Monday, May 21, 2012

The Inoculation Theory (used in writing fiction) and My Guest Post

First off, go check out my Guest Post on Laura Pauling's Murder/Mystery blog series.


Next, For Sara McClung's May blogfest,
Mondays Are: May I tell you something about writing?


 Last Monday, I posted about using character motivation and world-building to justify the plot decisions you want to make as the author. This increases believability, decreases plot holes and use of coincidence and can add depth to your characters and setting also.

Still, sometimes you can't see any way around it...you want the character to make an irrational decision, or act a little out of character, or you want/need to have just one too many coincidences.

A way I've used to increase believability during these situations is based on the Inoculation Theory in persuasive speaking (proof my incomplete speech/theatre minor in college wasn't a complete waste:).

According to wonderful Wikipedia, the inoculation theory was developed by social psychologist, William J. McGuire.

The idea (used in persuasive speaking, marketing and politics) is that you inoculate listeners against counterarguments by bringing them up before they think about or hear about them.
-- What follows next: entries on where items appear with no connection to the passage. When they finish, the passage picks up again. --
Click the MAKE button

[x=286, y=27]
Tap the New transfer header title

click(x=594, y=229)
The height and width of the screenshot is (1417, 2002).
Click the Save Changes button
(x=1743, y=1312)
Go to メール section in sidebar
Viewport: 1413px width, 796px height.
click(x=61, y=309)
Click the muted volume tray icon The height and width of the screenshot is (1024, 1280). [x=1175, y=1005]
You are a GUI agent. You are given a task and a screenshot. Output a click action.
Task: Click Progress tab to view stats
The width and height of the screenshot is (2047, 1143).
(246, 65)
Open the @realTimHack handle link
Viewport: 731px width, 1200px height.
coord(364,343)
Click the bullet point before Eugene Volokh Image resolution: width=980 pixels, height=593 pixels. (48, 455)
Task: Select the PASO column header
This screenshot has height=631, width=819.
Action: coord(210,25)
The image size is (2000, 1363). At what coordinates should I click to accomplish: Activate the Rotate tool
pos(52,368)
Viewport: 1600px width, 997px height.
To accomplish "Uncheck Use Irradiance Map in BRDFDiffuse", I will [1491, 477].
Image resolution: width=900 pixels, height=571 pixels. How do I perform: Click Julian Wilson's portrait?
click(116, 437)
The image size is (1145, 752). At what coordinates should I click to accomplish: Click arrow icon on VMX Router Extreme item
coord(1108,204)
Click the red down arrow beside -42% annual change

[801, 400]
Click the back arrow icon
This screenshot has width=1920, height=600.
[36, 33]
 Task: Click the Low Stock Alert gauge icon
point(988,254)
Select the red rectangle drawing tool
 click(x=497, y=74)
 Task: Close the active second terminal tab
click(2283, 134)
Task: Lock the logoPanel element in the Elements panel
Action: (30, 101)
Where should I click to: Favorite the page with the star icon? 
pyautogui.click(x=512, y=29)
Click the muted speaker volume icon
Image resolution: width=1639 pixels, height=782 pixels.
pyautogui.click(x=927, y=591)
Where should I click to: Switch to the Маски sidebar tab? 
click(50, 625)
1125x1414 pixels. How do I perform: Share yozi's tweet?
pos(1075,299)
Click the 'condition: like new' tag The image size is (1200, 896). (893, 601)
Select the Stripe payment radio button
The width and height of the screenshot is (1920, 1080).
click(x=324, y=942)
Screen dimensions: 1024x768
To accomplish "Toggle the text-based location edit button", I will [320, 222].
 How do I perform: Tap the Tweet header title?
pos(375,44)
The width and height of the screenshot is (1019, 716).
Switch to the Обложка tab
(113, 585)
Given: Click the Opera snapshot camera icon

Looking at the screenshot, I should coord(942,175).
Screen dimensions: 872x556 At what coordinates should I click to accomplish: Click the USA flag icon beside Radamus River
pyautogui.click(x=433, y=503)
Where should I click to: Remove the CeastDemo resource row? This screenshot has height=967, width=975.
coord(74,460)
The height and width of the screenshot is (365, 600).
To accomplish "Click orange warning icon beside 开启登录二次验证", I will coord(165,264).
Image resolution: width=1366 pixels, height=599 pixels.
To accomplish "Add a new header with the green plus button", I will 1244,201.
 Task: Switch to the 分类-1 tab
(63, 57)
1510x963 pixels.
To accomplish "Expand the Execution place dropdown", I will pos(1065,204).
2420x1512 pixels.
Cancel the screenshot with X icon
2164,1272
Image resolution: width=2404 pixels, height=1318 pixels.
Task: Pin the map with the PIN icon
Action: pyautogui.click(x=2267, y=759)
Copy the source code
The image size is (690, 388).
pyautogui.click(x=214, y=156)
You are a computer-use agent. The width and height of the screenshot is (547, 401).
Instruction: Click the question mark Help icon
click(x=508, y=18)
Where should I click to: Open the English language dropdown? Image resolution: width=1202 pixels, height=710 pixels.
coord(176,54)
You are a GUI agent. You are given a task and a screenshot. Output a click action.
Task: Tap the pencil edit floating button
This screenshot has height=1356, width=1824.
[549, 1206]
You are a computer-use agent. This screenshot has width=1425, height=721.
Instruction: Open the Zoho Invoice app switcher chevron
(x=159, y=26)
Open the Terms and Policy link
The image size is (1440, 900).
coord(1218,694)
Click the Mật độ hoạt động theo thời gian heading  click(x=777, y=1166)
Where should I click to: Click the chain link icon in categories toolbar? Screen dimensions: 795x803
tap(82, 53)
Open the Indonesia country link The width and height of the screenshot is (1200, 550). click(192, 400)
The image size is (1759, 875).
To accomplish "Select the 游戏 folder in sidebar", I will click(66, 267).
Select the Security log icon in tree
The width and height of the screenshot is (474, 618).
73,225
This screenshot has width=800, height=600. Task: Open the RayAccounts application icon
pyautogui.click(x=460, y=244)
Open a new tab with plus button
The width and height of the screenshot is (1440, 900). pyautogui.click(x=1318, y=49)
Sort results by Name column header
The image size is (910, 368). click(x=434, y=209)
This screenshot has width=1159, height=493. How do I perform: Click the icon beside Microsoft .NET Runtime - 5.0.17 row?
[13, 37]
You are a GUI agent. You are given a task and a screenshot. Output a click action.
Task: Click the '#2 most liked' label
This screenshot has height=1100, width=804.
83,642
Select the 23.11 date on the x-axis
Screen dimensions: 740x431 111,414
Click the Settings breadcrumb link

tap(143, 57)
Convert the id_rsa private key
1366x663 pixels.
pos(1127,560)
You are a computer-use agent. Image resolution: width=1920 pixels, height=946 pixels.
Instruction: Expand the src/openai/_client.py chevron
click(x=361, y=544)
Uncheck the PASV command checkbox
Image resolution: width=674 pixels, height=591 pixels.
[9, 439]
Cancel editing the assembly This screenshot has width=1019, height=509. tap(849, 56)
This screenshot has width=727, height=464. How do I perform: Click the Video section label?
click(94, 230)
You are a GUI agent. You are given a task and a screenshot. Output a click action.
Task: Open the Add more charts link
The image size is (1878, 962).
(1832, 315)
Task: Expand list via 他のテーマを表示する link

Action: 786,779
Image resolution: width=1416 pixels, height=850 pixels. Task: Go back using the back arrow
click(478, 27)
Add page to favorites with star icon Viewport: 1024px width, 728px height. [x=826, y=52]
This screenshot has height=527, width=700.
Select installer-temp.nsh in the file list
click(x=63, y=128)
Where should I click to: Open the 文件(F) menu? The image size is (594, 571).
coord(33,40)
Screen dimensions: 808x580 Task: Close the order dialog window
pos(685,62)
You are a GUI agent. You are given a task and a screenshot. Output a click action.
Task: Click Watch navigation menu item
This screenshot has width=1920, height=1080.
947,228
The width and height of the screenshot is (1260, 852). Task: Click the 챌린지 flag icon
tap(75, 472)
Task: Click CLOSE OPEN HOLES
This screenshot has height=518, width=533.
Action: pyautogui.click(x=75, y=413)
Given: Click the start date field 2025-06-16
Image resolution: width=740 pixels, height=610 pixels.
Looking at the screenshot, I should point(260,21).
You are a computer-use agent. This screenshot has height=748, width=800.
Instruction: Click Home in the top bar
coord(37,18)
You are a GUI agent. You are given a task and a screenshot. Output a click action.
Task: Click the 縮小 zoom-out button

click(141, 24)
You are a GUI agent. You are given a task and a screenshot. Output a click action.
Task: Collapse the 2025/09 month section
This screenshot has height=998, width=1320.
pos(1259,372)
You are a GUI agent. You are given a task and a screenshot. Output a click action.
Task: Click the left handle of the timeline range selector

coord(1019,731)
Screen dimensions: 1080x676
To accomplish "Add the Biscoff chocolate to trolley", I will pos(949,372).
As a writer, I use this idea to plug up potential plot holes, increase the believability of coincidence and let my characters make the occasional irrational choice. You can use another character bringing up the problem/counterargument or have the POV character think out the inconsistency.

For a real-fiction-life example, I want my protag in Cheater Beaters (Becca), to meet up with, by accident, a guy (Riley) in the library, the school basement, and a coffee shop where he works...too coincidental? Maybe. 

But, as a shot at making it work, I'm going to have the two characters joke about stalking each other. Then, the guy will say that he's in all his usual places, so it must be her stalking him.

See, now I've given a reason for the coincidence (or at least brought it up and made a joke of it), hopefully before the reader has a chance to feel like the situation is too unbelievable.


What about you? Ever used this strategy before or seen it used effectively?

6 comments:

  1. Oooh, I like this. I haven't heard of it before. But there are a few instances in my wip where things are just too coincindental. Wonderful and helpful post!

    ReplyDelete
  2. Jennifer, great technique! I love it. I do this as well, but I didn't realize it had a formal name. I know as a reader when someone DOESN'T do this, and you're sitting there thinking: but why this? or why that? it's frustrating. :0)

    ReplyDelete
  3. Cool! I actually have done that without knowing it's an actual strategy, because one of my biggest pet peeves is when characters in books DON'T acknowledge those things. So I try really hard not to do that in my own books.

    ReplyDelete
  4. That's such a great way to handle potential plot holes! I definitely have to start doing that.

    ReplyDelete
  5. This is really cool! I think I've been using it without knowing what it is.
    I think I'm the type of reader who needs constant inoculation--I'm always searching out plot holes. Thank goodness I can't ever read my own work without authorial bias. :)

    ReplyDelete
  6. What a great theory. Like Rebecca, I think I've used it without really realizing I was.